Em caso de discriminação, o pagamento das diferenças salariais e da multa não eliminará a possibilidade de indenização por danos morais à empregada, consideradas as especificidades do caso concreto.


O texto da proposta do governo diz que a igualdade salarial e remuneratória entre mulheres e homens será garantida por meio das seguintes medidas:


Estabelecimento de mecanismos de transparência salarial e remuneratória;

Incremento da fiscalização contra a discriminação salarial e remuneratória entre mulheres e homens;

Aplicação de sanções administrativas em caso de desigualdade ou discriminação salarial e remuneratória entre mulheres e homens;

E facilitação de meios processuais para a garantia da igualdade salarial e remuneratória entre mulheres e homens.

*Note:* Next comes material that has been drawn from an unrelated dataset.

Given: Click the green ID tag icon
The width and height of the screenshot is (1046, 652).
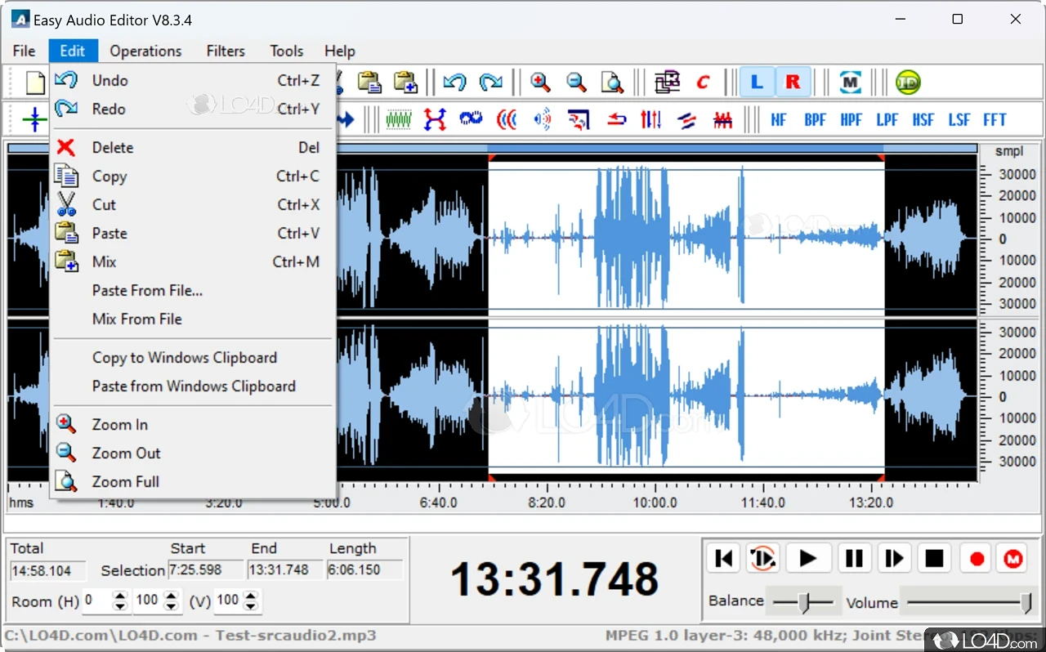Looking at the screenshot, I should tap(908, 82).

Se aprovada, a lei vai determinar a publicação de relatórios de transparência salarial e remuneratória pelas pessoas jurídicas de direito privado com vinte ou mais empregados.


O Ministério do Trabalho e Emprego vai regulamentar como se dará a publicação, que deverá ter dados e informações que permitam a comparação objetiva entre salários e remunerações de homens e mulheres, observada a legislação de proteção de dados pessoais.


Em caso de comprovação de discriminação, as empresas também deverão apresentar e implementar um plano de ação para diminuir a desigualdade, inclusive com metas e prazos.


Além disso, devem garantir a participação de representantes das entidades sindicais e de representantes das trabalhadoras nos locais de trabalho.


Caso não cumpram essas medidas, as empresas terão que pagar uma multa administrativa equivalente ao valor de cinco vezes o maior salário pago pelo empregador, elevado em 50% em caso de reincidência, sem prejuízo das sanções aplicáveis aos casos de discriminação salarial e remuneratória entre mulheres e homens.


Segundo o projeto de lei, o Ministério do Trabalho e Emprego estabelecerá um protocolo de fiscalização contra a discriminação salarial entre mulheres e homens.